More than any other Capcom game release in recent memory, both versions of Resident Evil Revelations have been released on nearly everything within a short span of time. If you want to play Revelations 1 or 2 right now, they're readily available. Some games are missing a portable release, but Resident Evil Revelations is mostly out there. The upscale HD versions are out on most recent home consoles. Hell, if you only owned a Wii U, you've had the ability to at least play one of these games.

It's not even a smooth, simple release on the Nintendo Switch. If you get it physically, only Resident Evil Revelations is on the Switch cart. Resident Evil Revelations 2 is a download code included with the physical package. Revelations 2 is a 26 GB download, which is surprisingly the exact amount of free space on a factory-fresh Nintendo Switch with no microSD card. The first Revelations is 13 GB digitally. If you're in Europe, you don't even get a choice; there's no physical package. All for $40.

So this is the final test. If Resident Evil Revelations Collection destroys Capcom's expectations, then the Switch is a rock star of a platform.

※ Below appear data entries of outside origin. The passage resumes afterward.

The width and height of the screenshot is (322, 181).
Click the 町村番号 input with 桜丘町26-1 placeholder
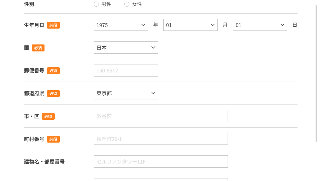coord(161,139)
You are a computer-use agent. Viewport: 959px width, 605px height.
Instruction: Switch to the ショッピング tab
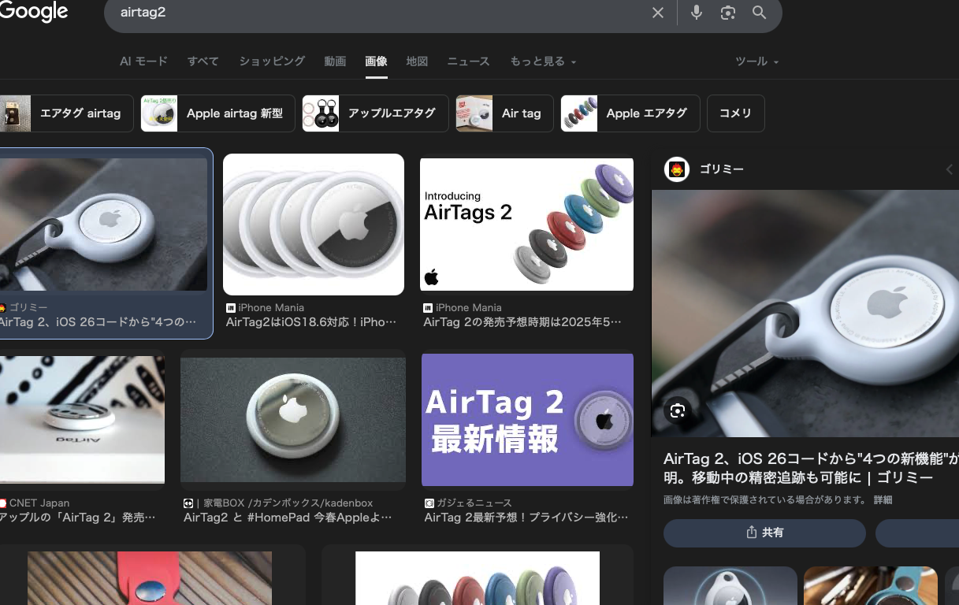(272, 61)
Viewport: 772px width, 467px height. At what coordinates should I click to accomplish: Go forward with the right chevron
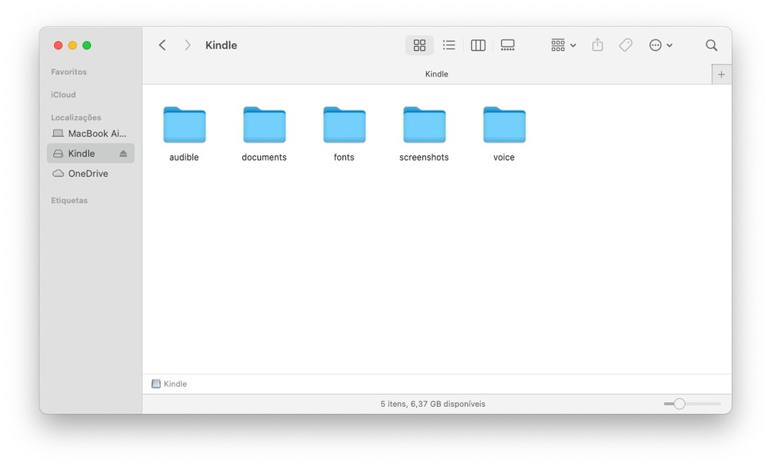(x=187, y=46)
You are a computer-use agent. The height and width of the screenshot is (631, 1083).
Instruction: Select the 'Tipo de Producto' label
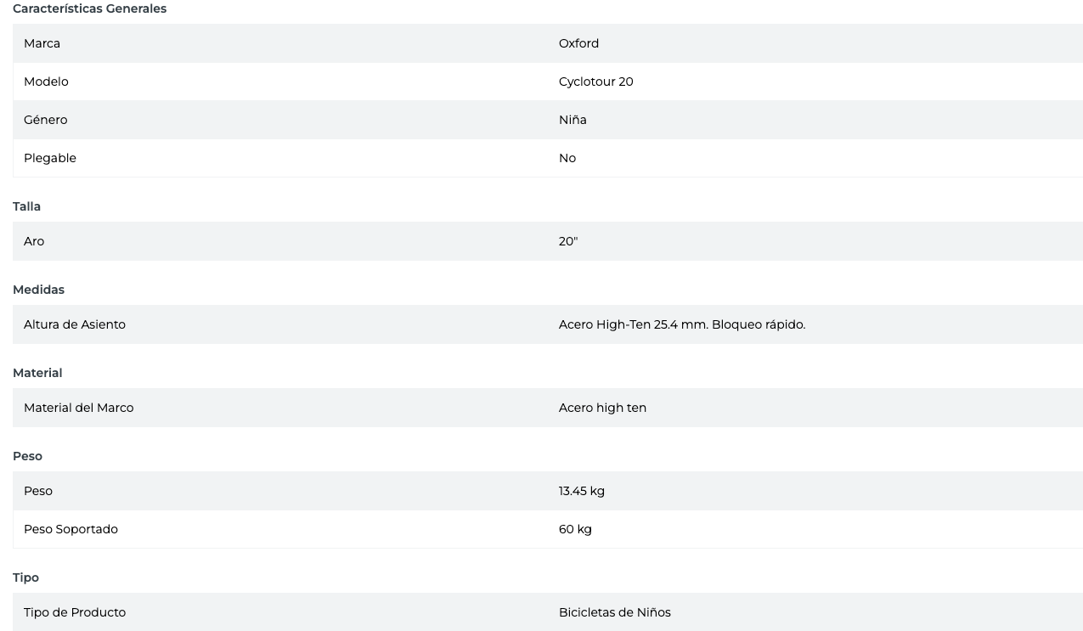(75, 612)
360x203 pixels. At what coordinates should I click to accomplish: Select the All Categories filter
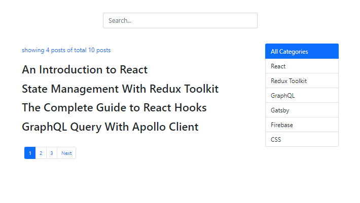coord(302,52)
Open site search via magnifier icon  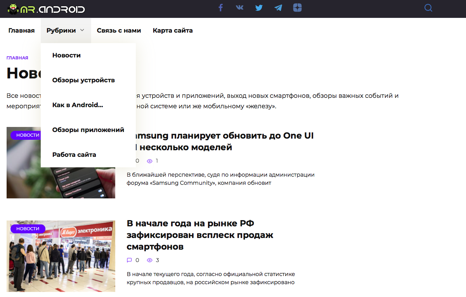(x=428, y=8)
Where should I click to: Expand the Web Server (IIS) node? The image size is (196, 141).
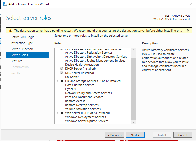click(x=57, y=113)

At that point every publisher would behoove themselves to throw whatever they have, regardless of the cuts needed to make it happen, onto the Switch. (Hell, folks don't really seem to care about the cuts, given the releases of Doom, Rocket League, and FIFA 18.) Because that would prove folks are entirely too hungry for Switch gaming.

To be honest, I'll be surprised if it's not a complete hit.